What is the form of the output?

Question

What is the form of the output?

papb opened this issue 3 years ago · 3 comments

Hello! I noticed that this module returns an array of numbers.

What can I expect of the sizes of each number? The largest I got was 303 on a small example, and the smallest was 34. Is there a guaranteed lower bound? And upper bound?
What can I expect of the length of this array?

Answer 1 · 2021-05-21T12:35:08.000Z

@papb - It looks like you might have confused the compression implemented in this library for something else. This library is useful for applying the popular Lempel–Ziv–Welch lossless compression algorithm on large JSON objects, so that it can be persisted into NoSQL databases or into the IndexedDB on the browser (for offline use).

As mentioned on the README, the output of the pack() call cannot be consumed directly - but if you persist this "packed" output instead of the original JSON into a NoSQL database, you should see the difference in the space utilization.
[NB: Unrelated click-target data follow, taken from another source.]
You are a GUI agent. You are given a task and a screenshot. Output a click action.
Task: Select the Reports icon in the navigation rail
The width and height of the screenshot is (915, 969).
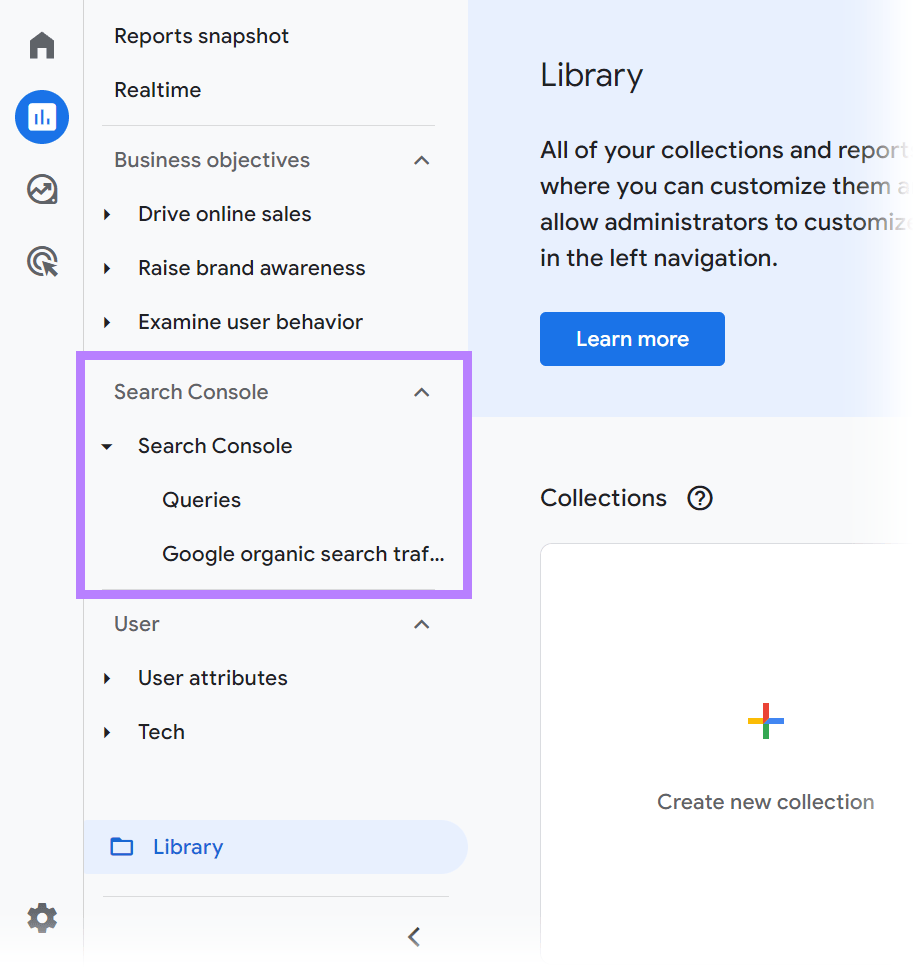(x=41, y=117)
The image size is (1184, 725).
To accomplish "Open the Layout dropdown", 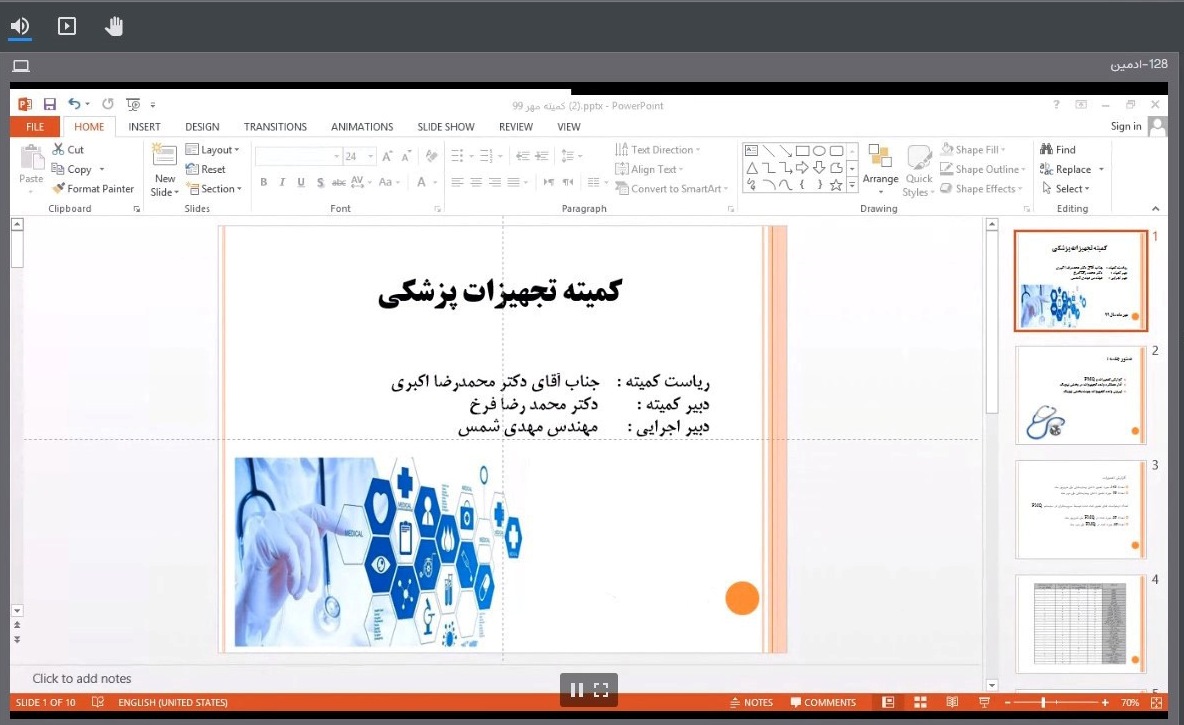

When you want to consume the "packed", large JSON object - you will then retrieve it from your persistence layer and the call unpack() from the library.

Does that help?

Answer 2 · 2021-05-21T18:57:52.000Z

Hello, thanks for the fast reply! I already knew what you said, sorry for not being clear on the question. I don't have any knowledge on how the LZW algorithm works - what I know is that it is a compression algorithm. The fact that the output of this algorithm consists of an array of numbers was something I didn't know, and learned by running this module. Now I want to know what can I expect about the bounds in these numbers and the array length, in order to think better on the persistence layer that I will use. For example, if I have a way to persist an array of numbers from 0 to 1023, can I use it? Or is it possible that this algorithm generates a number above 1023 at some point? I couldn't find this in a quick look into Wikipedia on LZW so I thought I'd ask here. I also looked at the source code to see if I could deduce something but couldn't.

Answer 3 · 2021-05-21T21:29:37.000Z

I don't think we can definitively say what the upper bound is, for the numbers in the "compressed" array - and the reason it is like that is because the numbers will depend on the specific input passed into the core LZW compress function (which takes a random string and converts it into an array).

At the core (as can be seen on the function), the LZW algorithm starts with the ASCII character set loaded into a dictionary/map. And during the processing of a given input, it will start accumulating string segments that are repeated within.

Here is an example input of "awesome awesome", that is being processed by this core compress function along with the data structure within the function visualized as it is processed: Link to JavaScript Visualizer in PythonTutor.com

As you can see, for this input - the numbers go all the way up to 260 - hopefully this gives some insight into what you are dealing with.